* Start EXERCISE MATERIAL *

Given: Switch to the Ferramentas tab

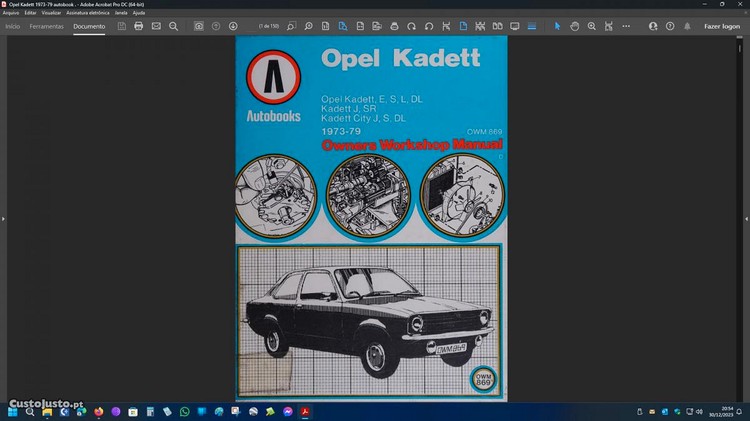Looking at the screenshot, I should tap(47, 26).
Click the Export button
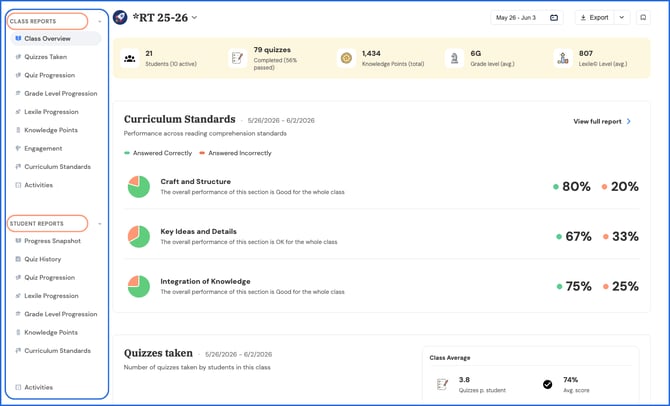 (x=595, y=18)
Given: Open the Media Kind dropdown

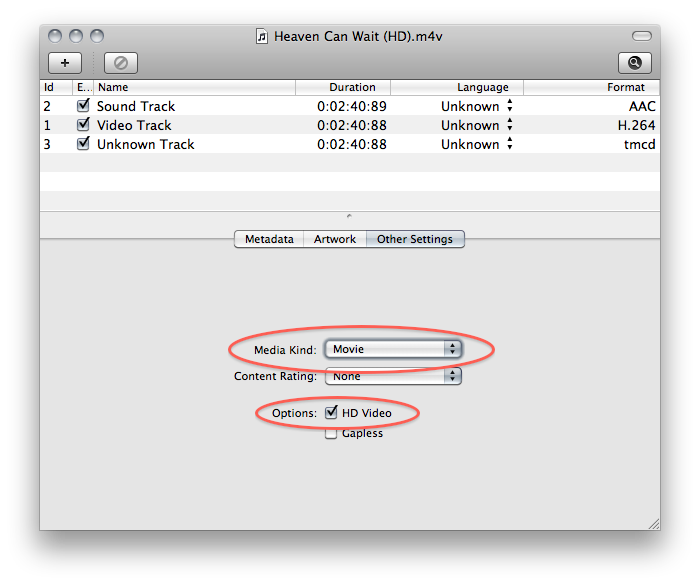Looking at the screenshot, I should click(392, 349).
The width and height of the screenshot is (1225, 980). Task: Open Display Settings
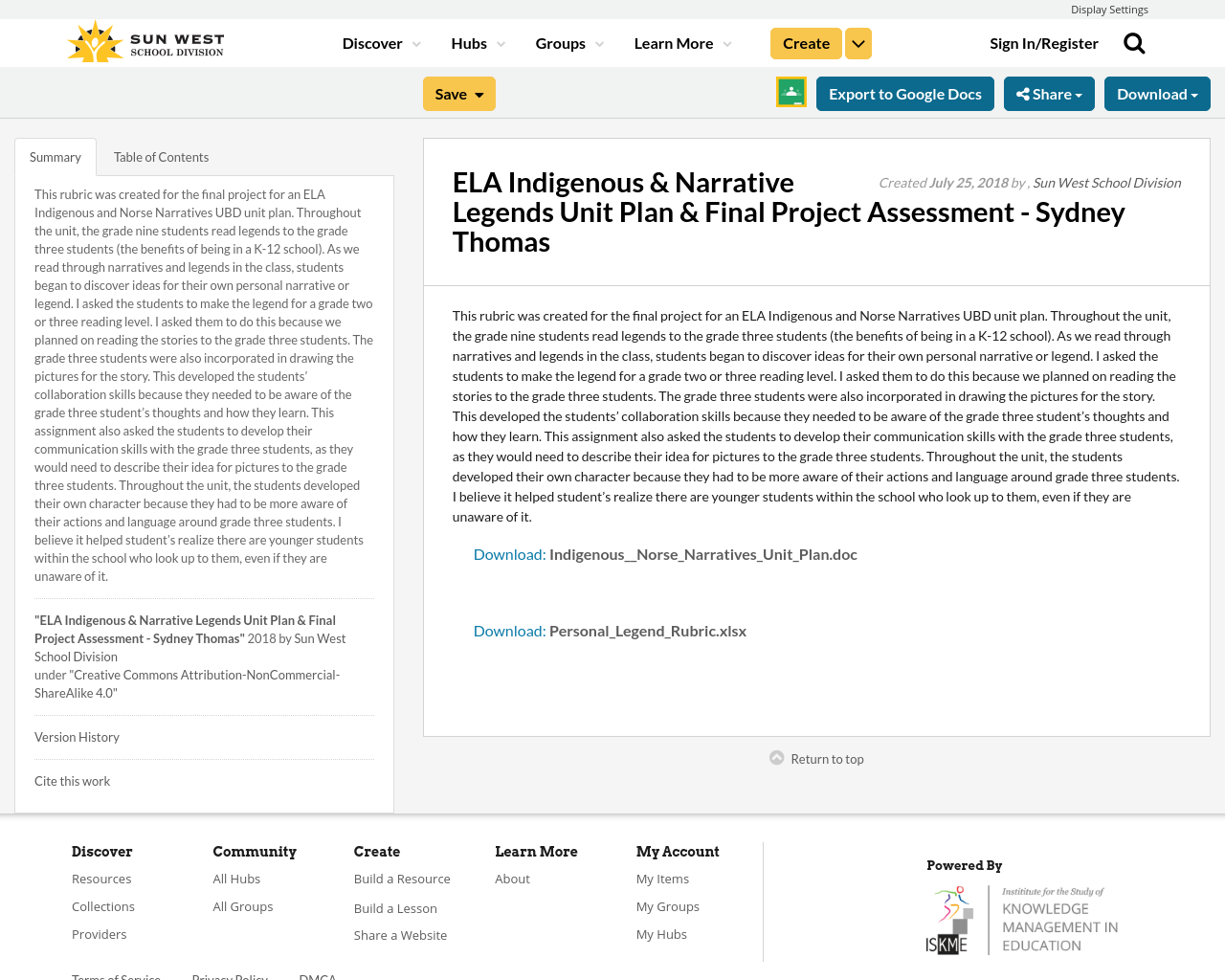point(1109,8)
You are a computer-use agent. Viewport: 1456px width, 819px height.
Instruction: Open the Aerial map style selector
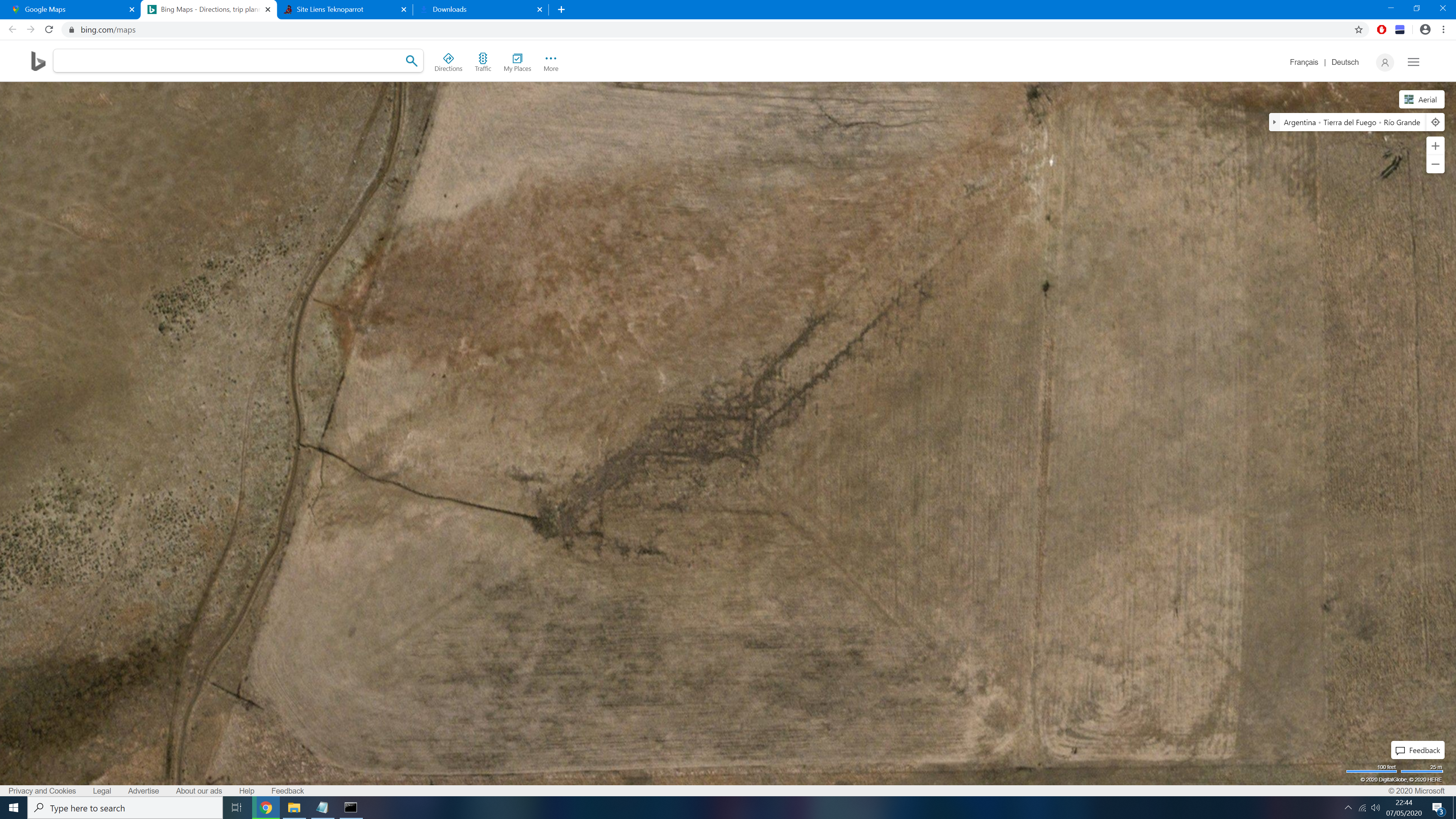[1421, 99]
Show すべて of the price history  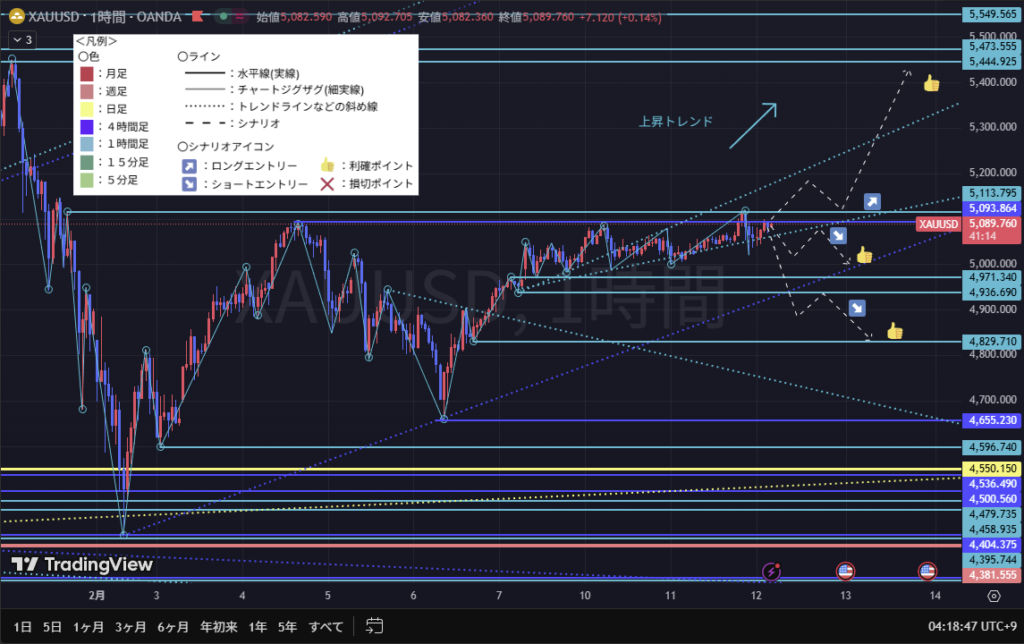pyautogui.click(x=326, y=627)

* End EXERCISE MATERIAL *

### GIVEN PROBLEM
Print the lines between the one holding "Click the Export button" and the one holding "point(1109,8)", inclusive, reproducing them character for character. Leave the pictures out of the answer.

### WORKED ANSWER
Click the Export button
 (x=595, y=18)
Given: Open the Media Kind dropdown

Looking at the screenshot, I should click(392, 349).
The width and height of the screenshot is (1225, 980). Task: Open Display Settings
point(1109,8)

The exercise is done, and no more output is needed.